This repository implements CDSSM, which seeks to rank documents given some inputs.
Be sure to read the paper before continuing, as my implementation has begun to differ from the paper.
Entry point: clsm_pytorch.py
A lot of these evidences have been preprocessed into pickle format; the following files / parameters are useful to speed up compute / training time.
- claims_dict.pkl is used to get a mapping of claims to preprocessed representations, similarly.
- feature_encoder.pkl and encoder.pkl are used to preprocess text on the fly. They contain a mapping of the trigrams to one-hot vectors, and characters to trigrams respectively. Make sure you have these.
- The data folder contains all data input needed to run the documents.

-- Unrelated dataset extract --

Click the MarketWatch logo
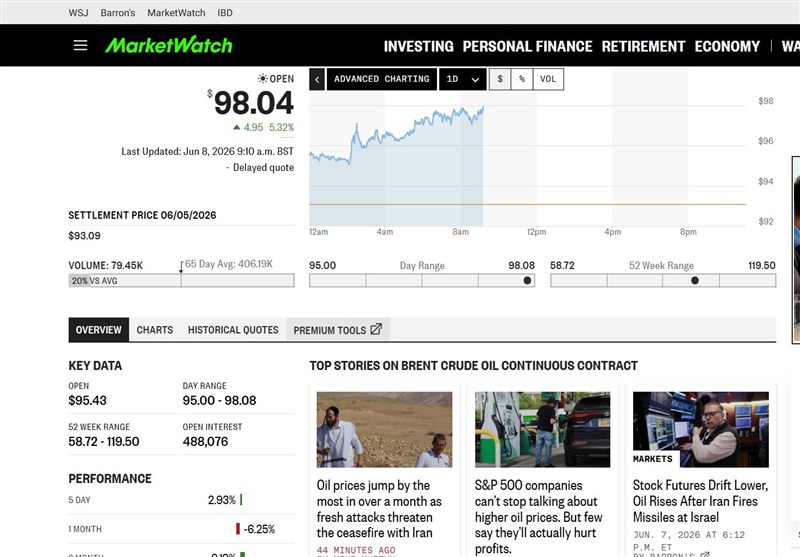This screenshot has width=800, height=557. pyautogui.click(x=168, y=45)
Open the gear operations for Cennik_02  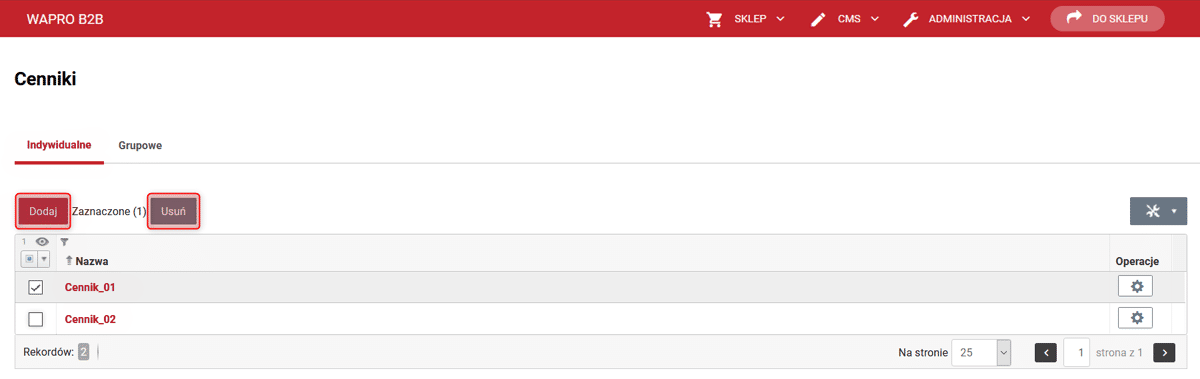(x=1135, y=318)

These documents are stored in /usr/users/mnadeem/CDSSM_github. The following commands should be able to copy them locally:
cp /usr/users/mnadeem/CDSSM_github/claims_dict.pkl .
cp /usr/users/mnadeem/CDSSM_github/feature_encoder.pkl .

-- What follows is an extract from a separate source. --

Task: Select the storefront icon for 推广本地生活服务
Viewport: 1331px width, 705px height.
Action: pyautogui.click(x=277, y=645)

cp /usr/users/mnadeem/CDSSM_github/encoder.pkl .
cp -r /usr/users/mnadeem/CDSSM_github/data/ .
Create the following folders: models
and predicted_labels
:
mkdir models
mkdir predicted_labels
To run: python3 clsm_pytorch.py --data data/large ARGS
- Running it with the --sparse-evidences flag: this loads a dictionary of preprocessed matricies rather than building it on runtime; that speeds up training significantly.
- claims_dict.pkl is used to get a mapping of claims to preprocessed representations, similarly.
- I normally run it on a Titan X, and each 2% of the batch takes 20-30s, or around 16 minutes per epoch.
- I normally use 1 GPU, and haven't noticed a performance speedup with several GPUs.